After taking the red-eye and getting into New York around 6:30 in the morning, we took the train up to Brooklyn. We were spending the night with Elizabeth's great-uncle in Brooklyn Heights. We got there around 7:30; he was up and wanting to know what we felt like doing. We felt like sleeping, but that wasn't an acceptable answer. He said he would take us to his favorite place for breakfast. Uncle George is the kind of guy you see in movies but I'd never actually met: he is 82 and he walks around his neighborhood every single day, stopping at least a couple times per block to chat with people he knows. Everyone knows him. We almost couldn't keep up with his pace. (True, we hadn't slept, but we're still each more than a half-century younger than he.)

Grand Canyon is on Montague Street, almost literally across the street from where Elizabeth lived for years. It's a nice looking diner, decorated with decor in a theme of the American Southwest, although I'm not entirely sure the person who decorated has ever been to the Southwest. But still, it was inviting. I have been to enough diners in my life to immediately sense when the server is not going to speak more than five words to you and try to get you out the door as quickly as possible. This was clearly the flip side of that - the kind of place where you know the service is going to be excellent and you having a feeling that after your second visit they will remember your name.

The breakfast menu is big and it took me a few minutes to decide, while I drank coffee like it was water. I ended up getting the turkey sausage and home fries. Elizabeth ordered a breakfast sandwich with egg, cheese and bacon. The food seemed like it came out in thirty seconds, but I know this can't be true. (I'd been up for 25 hours at this point and things seemed to be happening as they do in a dream, where you know what's going on but the details are not sharp.) It probably took more like four minutes to get the food. Either way, it was fast.

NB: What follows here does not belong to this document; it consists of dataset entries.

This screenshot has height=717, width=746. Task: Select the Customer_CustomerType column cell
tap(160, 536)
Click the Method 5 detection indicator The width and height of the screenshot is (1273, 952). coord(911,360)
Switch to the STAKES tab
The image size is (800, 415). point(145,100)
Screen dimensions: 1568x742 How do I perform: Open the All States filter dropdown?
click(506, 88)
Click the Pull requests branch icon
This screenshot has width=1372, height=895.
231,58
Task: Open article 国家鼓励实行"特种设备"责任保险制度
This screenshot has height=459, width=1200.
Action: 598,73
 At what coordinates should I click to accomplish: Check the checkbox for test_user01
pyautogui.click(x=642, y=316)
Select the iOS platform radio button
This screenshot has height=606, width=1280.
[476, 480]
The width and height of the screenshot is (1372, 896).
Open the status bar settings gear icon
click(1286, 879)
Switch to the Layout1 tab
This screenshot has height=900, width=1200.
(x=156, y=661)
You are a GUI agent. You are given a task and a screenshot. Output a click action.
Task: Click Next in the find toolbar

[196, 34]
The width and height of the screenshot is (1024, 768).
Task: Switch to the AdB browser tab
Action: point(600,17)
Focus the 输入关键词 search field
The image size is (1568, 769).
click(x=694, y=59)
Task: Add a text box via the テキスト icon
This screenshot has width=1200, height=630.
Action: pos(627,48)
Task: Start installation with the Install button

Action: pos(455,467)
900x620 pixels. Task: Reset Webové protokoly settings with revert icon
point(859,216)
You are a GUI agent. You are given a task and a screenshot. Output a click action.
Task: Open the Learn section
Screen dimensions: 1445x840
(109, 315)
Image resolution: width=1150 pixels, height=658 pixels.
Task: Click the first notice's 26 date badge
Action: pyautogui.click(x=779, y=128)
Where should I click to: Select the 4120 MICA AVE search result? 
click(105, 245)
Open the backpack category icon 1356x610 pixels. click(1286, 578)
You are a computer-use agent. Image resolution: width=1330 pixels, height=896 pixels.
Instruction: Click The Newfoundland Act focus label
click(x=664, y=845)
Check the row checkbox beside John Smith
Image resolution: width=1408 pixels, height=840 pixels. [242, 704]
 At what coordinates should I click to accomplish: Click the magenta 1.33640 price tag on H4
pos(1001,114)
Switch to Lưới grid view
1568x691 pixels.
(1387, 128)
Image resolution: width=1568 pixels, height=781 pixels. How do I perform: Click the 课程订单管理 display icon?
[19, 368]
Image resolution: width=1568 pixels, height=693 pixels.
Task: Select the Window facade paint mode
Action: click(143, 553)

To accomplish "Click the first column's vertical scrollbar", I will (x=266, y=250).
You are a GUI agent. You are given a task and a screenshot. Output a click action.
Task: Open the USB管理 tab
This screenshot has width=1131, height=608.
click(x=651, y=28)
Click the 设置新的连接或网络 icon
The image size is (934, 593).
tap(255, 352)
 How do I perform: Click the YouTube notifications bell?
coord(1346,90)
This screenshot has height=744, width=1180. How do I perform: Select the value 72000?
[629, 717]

The turkey sausage was the best I have ever had: thick, juicy and flavorful, all things I do not normally associate with turkey sausage. The home fries were good, although Elizabeth pointed out that she should have told me to order them well done. (The few pieces I had that were well done were indeed delicious.)

I had a couple bites of her breakfast sandwich (her uncle got a similar sandwich as well) and loved it. I'm not usually one for breakfast sandwiches, unless perhaps they are pressed on an English muffin, but this was great. The roll was very soft and the bacon was perfectly crisp. I do not remember the last time I had a breakfast sandwich this good at a restaurant.

The meal for the three of us cost $14. It wasn't the best meal of the week, but it was very good, and it was certainly the best deal.


Rachel said...

Ah, breakfast sandwiches. Now that my food aversions have gone away and I can eat eggs again, breakfast sammies are high on my list of pregnancy cravings I wish I could indulge. No luck though as the left coast hasn't figured out how to make a proper one yet.

Back to grilled cheese for me...

Anonymous said...

yo PP- just curious- is uncle george italian? jewish? puerto rican? he sounds like the mayor straight outta do the right thing.

JustinM said...

I actually have no idea. However, Mexico once canceled Cinco de Mayo because he had a scheduling conflict.